Based on results released in July, Dawson County as a system did not meet the requirements for adequate yearly progress, or AYP.

That came despite 85.3 percent of the system's 1,529 students meeting or exceeding requirements in math and 94.3 percent in reading/language arts.

AYP, the measure put in place by No Child Left Behind, is determined by results of the Criterion-Reference Competency Test.

After retests, Porter said the indications are the system may end up achieving the goal for the 2010-11 school year after all.

"We're still waiting on confirmation from the state, but so far it looks like we will make AYP," Porter said.

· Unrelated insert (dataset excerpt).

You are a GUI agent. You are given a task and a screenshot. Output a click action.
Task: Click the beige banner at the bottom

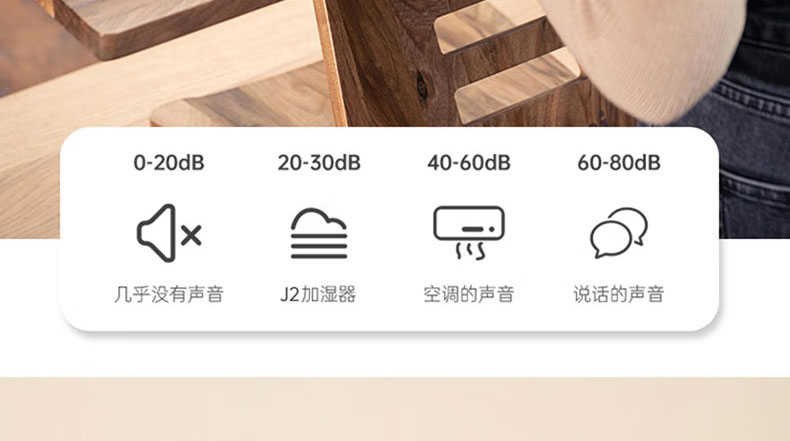pos(395,409)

The system as a whole initially failed to meet the requirements due to a small number in the "students with disabilities" subgroup who did not score high enough on a systemwide scale.

Dawson County High, which had the highest graduation rate in the school's history this year, failed to meet AYP, leaving Principal Dr. Jute Wilson frustrated.

"To achieve record performances in areas, only to be labeled a ‘failure' for not meeting AYP standards is quite frustrating," Wilson said. "It doesn't give a clear picture of what is really happening inside the building."

The system overall was one of 152 in the state that did not make the initial requirement, despite four of the seven local schools making a passing grade.

The proposal made by Barge and Isakson to U.S. Secretary of Education Arne Duncan on Sept. 20 would attempt to prevent a subgroup from tripping up a school or system.

Instead, AYP would be measured according to the new Georgia College and Career Ready Performance Index.

The index would weigh the extent to which a school and the state are successfully making progress on a specific list of indicators, according to the waiver.

Rick Brown, assistant superintendent for curriculum and instruction for Dawson County, supports the move away from the single-test measurement.

"These proposed changes should allow school systems, as well as families, to reflect on student's academic achievement along with readiness for a career," Brown said.

"It is very encouraging to know that our elected decision-makers share our concern for the manner in which we are presently judged," Porter said.

"We look forward to reacting to the changes in our system and school improvement plans."

The index came about as a result of Georgia House Bills 400, signed into law in 2010 and 186, signed into law this year.

HB 400 created the BRIDGE program for career exploration and development in schools, while HB 186 transitions schools to a more career-prep and rigorous college-prep curriculum.

According to the request by Barge and Isakson, this will allow students to get high school and college credit in a variety of new ways.

Those include dual enrollment, apprenticeships, industry certifications and Career, Technical and Agricultural Education classes.

The state awaits word on the waiver request. If all goes as planned, the college and career readiness index could be used to evaluate the 2011-12 school year.

In the meantime, Wilson is staying focused on his students.

"Regardless of the changes they make and what they assess, the faculty and staff of Dawson County High will remain focused on providing a quality education to all students," Wilson said.